Required actions:
A) In the passage on the tennis rivalry and the Kentucky Derby, which words or phrases are set off in parentheses?
B) Could you give back the records between the lines holding "This screenshot has width=1568, height=547." and "Action: click(x=228, y=500)", inclusive, with "Response" swapped for "Network" and everything else unchanged?

Selected extract:

━━━━━━━━━━━━━━━━━━━━

American tennis is fortunate, at least, that its premier annual engagement with a mass audience is entrusted to a body guided only by the long-term interests of the overall sport. In contrast, by unilaterally postponing the GI Kentucky Derby to Sept. 5, Churchill Downs appeared to be animated primarily by the best interests–as perceived at the time, at any rate–of Churchill Downs.

It remains to be seen whether the turnstiles, by the end of the summer, might again admit the public in lucrative numbers. Regardless, the new date falls halfway through the Open, as currently scheduled. And, as a result, two tennis icons may yet find their rivalry being replicated in Louisville, even as they contest the most coveted record in their sport–at present held by Roger Federer, with 20 Majors, just one ahead of Rafael Nadal.

If their equine incarnations Major Fed (Ghostzapper) and Nadal (Blame) are to square up, however, then the one named for Federer (as he was, however obscurely) must Saturday advance his Derby cause in a fascinating reconnaissance of the reopened track in the GIII Matt Winn S.

━━━━━━━━━━━━━━━━━━━━

Extracted entries:
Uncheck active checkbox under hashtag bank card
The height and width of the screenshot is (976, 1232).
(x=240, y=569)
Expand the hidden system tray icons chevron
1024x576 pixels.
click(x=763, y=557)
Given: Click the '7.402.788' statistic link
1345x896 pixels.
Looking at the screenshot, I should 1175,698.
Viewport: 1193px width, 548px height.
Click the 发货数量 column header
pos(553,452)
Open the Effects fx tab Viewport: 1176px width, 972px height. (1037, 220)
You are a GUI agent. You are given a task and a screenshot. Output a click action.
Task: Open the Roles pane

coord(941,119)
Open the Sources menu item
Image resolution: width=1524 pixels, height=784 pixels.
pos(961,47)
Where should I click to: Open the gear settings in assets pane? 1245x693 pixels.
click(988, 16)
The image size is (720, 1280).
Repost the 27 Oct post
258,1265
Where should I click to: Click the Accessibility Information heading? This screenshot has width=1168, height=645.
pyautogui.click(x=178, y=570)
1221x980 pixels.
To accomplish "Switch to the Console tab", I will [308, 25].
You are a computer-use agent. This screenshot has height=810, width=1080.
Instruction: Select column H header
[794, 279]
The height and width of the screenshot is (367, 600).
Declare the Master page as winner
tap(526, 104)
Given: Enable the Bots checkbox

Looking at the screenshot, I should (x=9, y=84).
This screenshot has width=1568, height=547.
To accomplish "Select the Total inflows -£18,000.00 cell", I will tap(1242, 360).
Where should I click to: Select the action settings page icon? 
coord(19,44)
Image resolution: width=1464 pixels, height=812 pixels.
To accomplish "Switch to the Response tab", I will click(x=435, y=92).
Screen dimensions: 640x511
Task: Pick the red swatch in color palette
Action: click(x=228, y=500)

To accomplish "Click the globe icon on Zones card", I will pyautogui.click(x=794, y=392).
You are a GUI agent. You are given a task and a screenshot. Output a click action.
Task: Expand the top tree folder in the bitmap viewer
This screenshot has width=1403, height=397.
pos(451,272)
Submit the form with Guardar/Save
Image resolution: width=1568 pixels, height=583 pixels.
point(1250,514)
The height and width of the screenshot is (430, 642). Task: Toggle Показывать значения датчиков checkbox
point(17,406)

━━━━━━━━━━━━━━━━━━━━

Per-task answers:
A)
- Ghostzapper
- Blame
- as he was, however obscurely

B)
This screenshot has width=1568, height=547.
To accomplish "Select the Total inflows -£18,000.00 cell", I will tap(1242, 360).
Where should I click to: Select the action settings page icon? 
coord(19,44)
Image resolution: width=1464 pixels, height=812 pixels.
To accomplish "Switch to the Network tab", I will click(x=435, y=92).
Screen dimensions: 640x511
Task: Pick the red swatch in color palette
Action: click(x=228, y=500)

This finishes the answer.